» **Data to examine**
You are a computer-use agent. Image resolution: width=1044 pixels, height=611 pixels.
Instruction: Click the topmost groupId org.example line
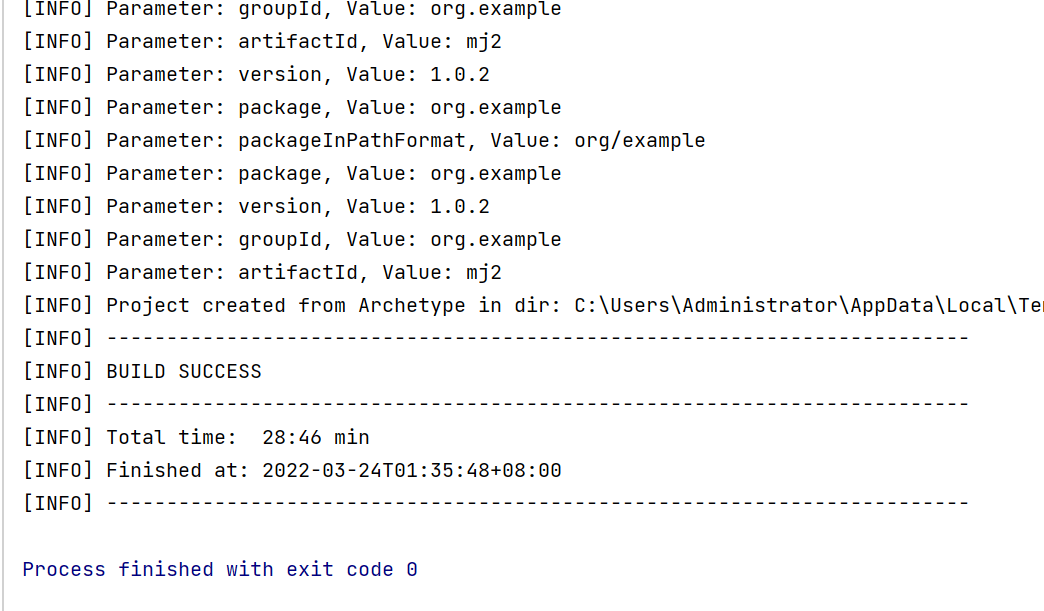pos(292,9)
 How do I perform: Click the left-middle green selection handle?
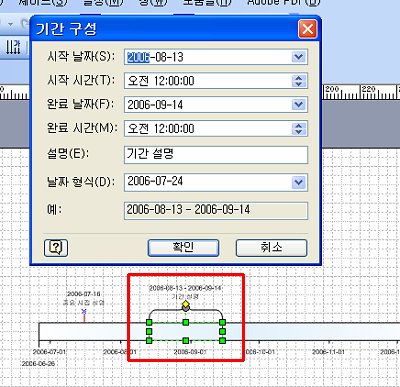click(x=149, y=332)
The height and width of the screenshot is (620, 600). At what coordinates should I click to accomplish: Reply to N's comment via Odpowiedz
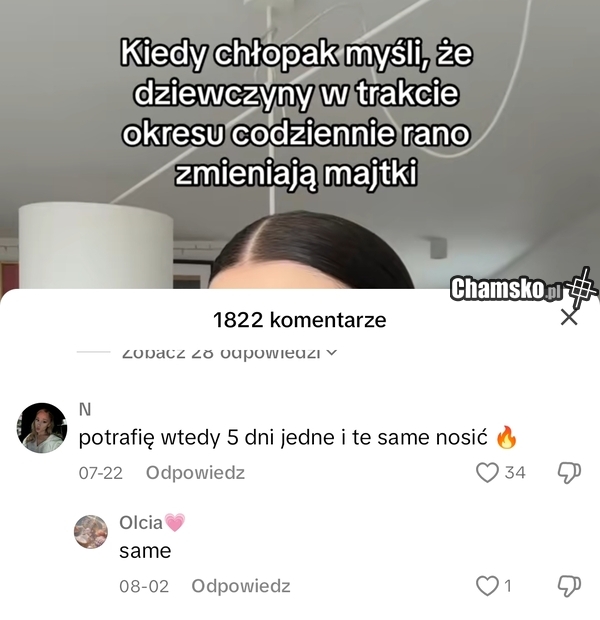pyautogui.click(x=195, y=473)
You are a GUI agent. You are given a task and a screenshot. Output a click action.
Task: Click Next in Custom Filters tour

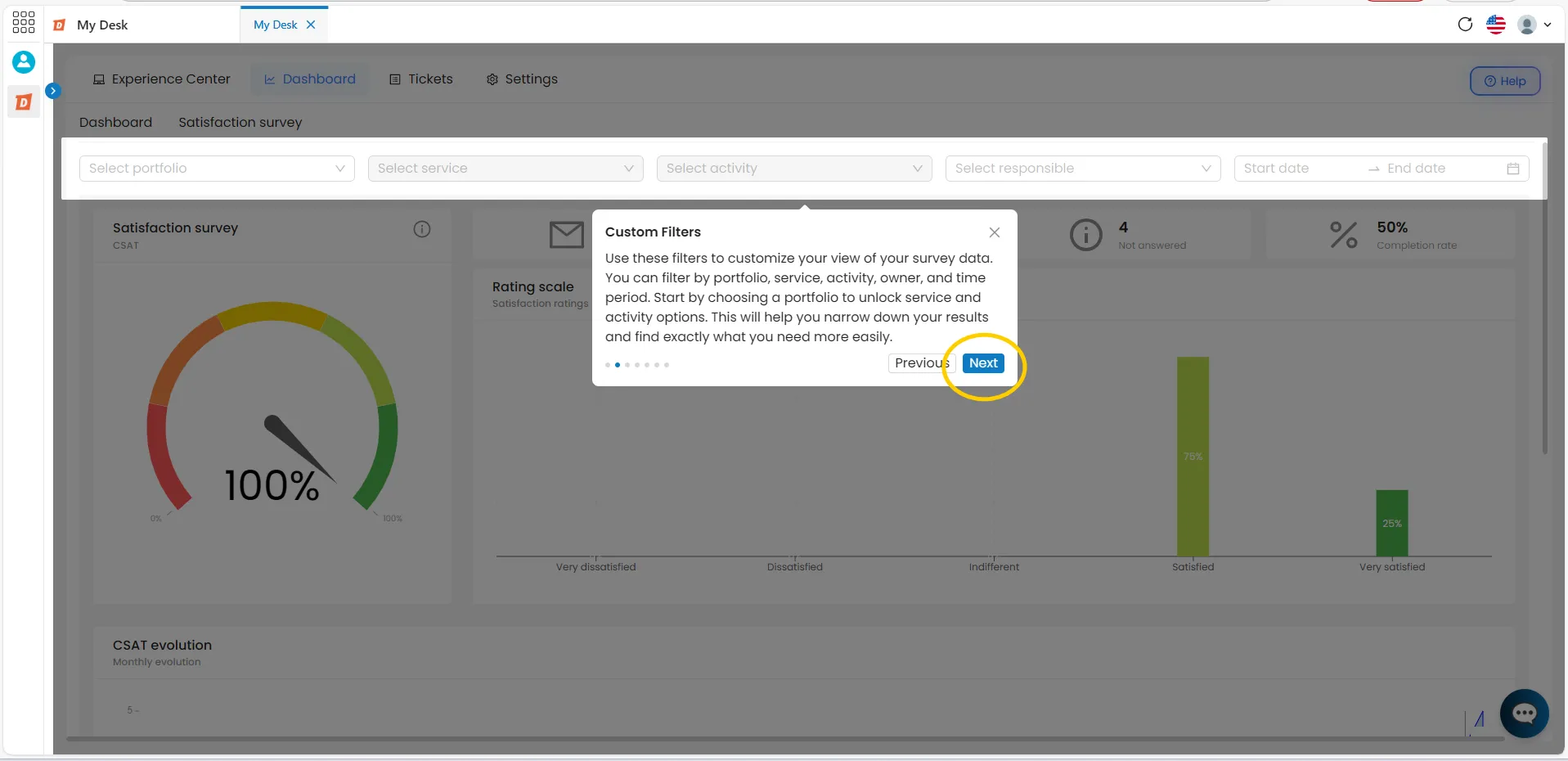point(983,363)
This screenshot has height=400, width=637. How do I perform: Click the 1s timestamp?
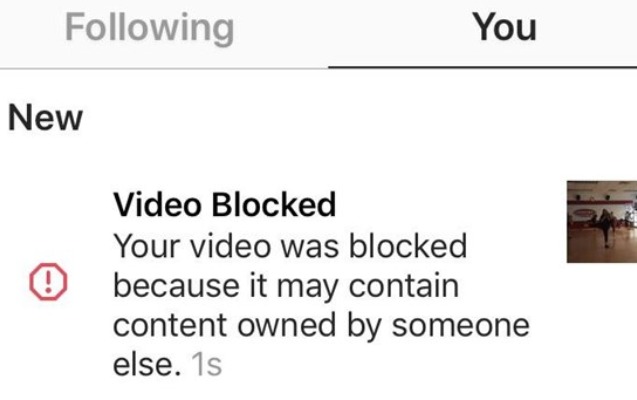tap(206, 364)
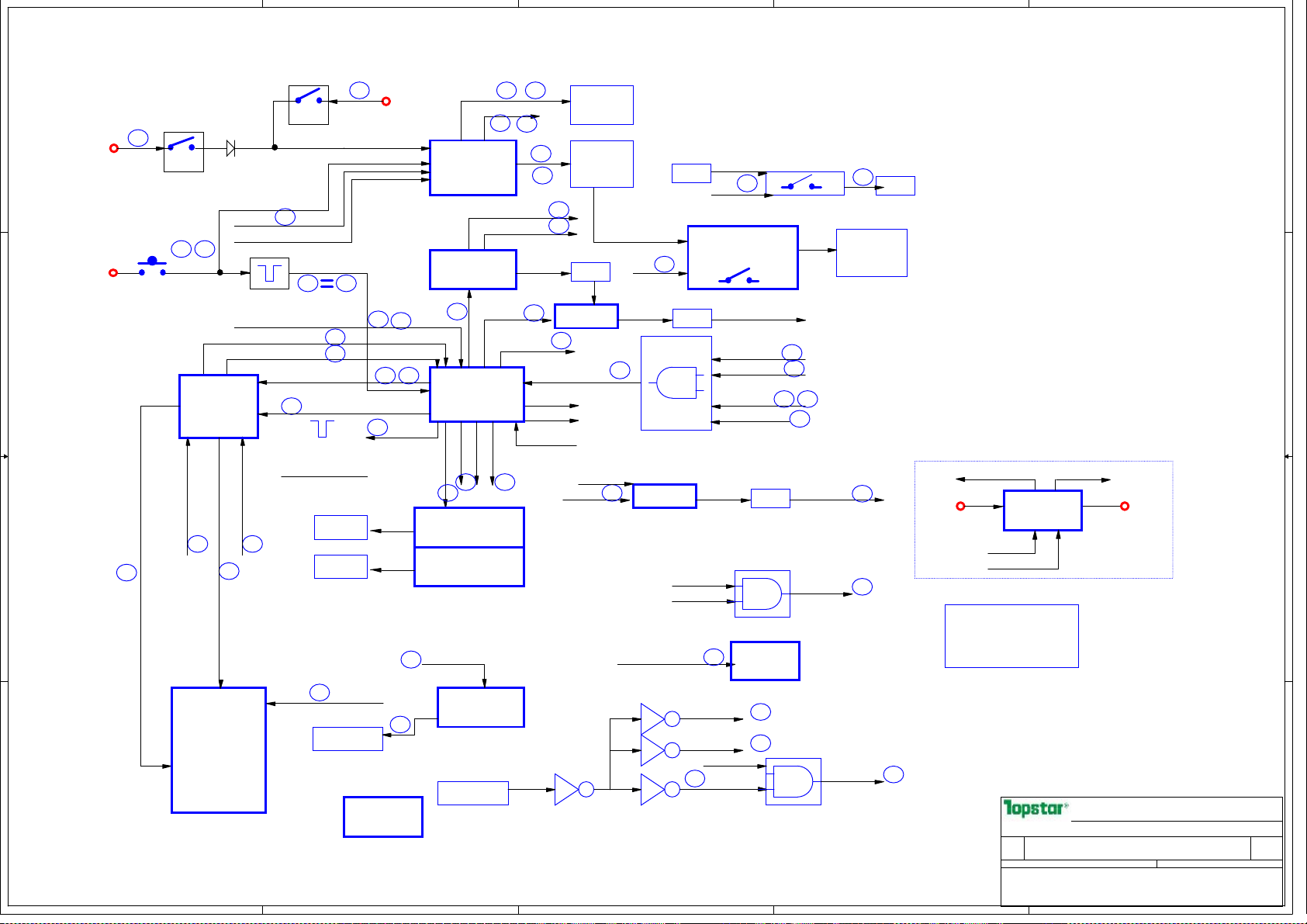Toggle the switch box preceding the diode

(x=184, y=152)
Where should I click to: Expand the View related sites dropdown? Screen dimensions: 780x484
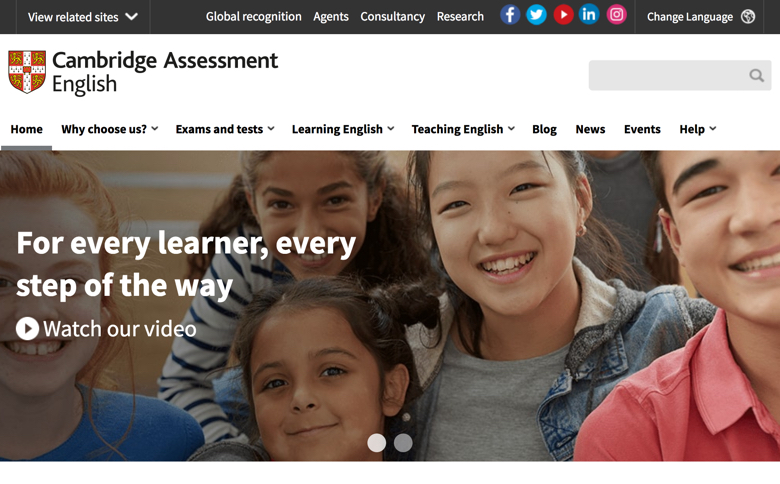(x=83, y=17)
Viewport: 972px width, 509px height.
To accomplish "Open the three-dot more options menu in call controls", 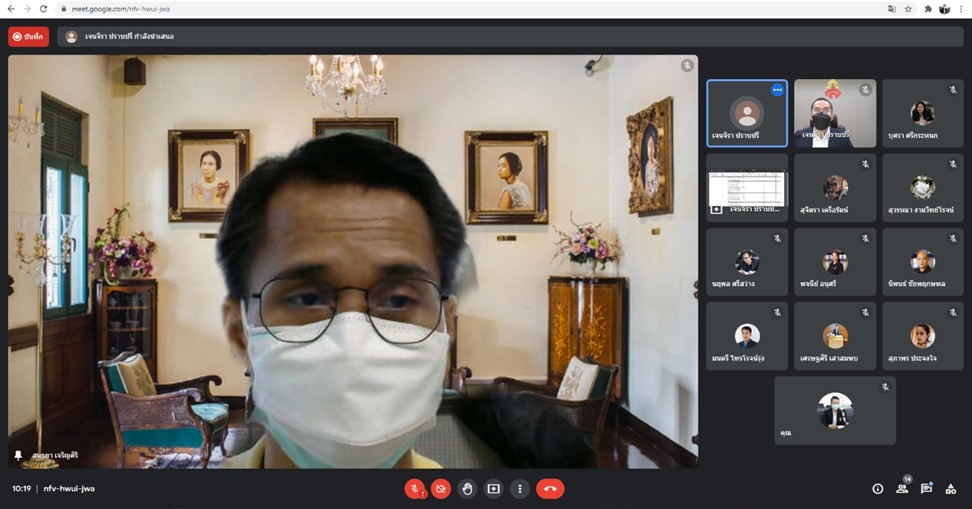I will (519, 489).
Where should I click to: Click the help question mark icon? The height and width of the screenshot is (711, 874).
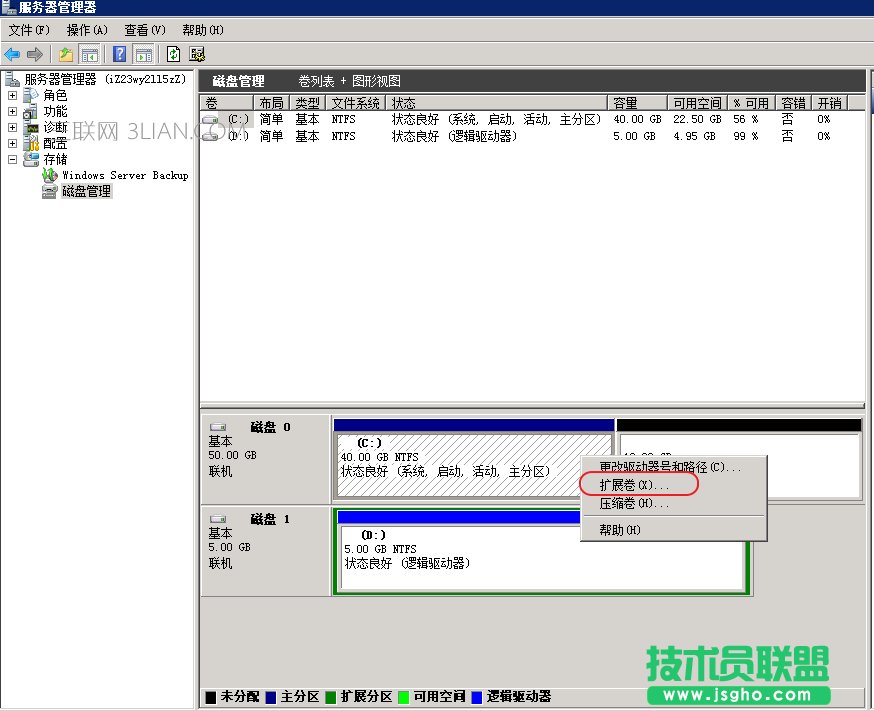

» **Work instruction**
In the records above, locate the lines holding the word "agent". Copy each of them.

» **Output of the exercise**
You are a computer-use agent. Image resolution: width=1044 pixels, height=611 pixels.
You are a GUI agent. You are given a task and a screenshot. Output a click action.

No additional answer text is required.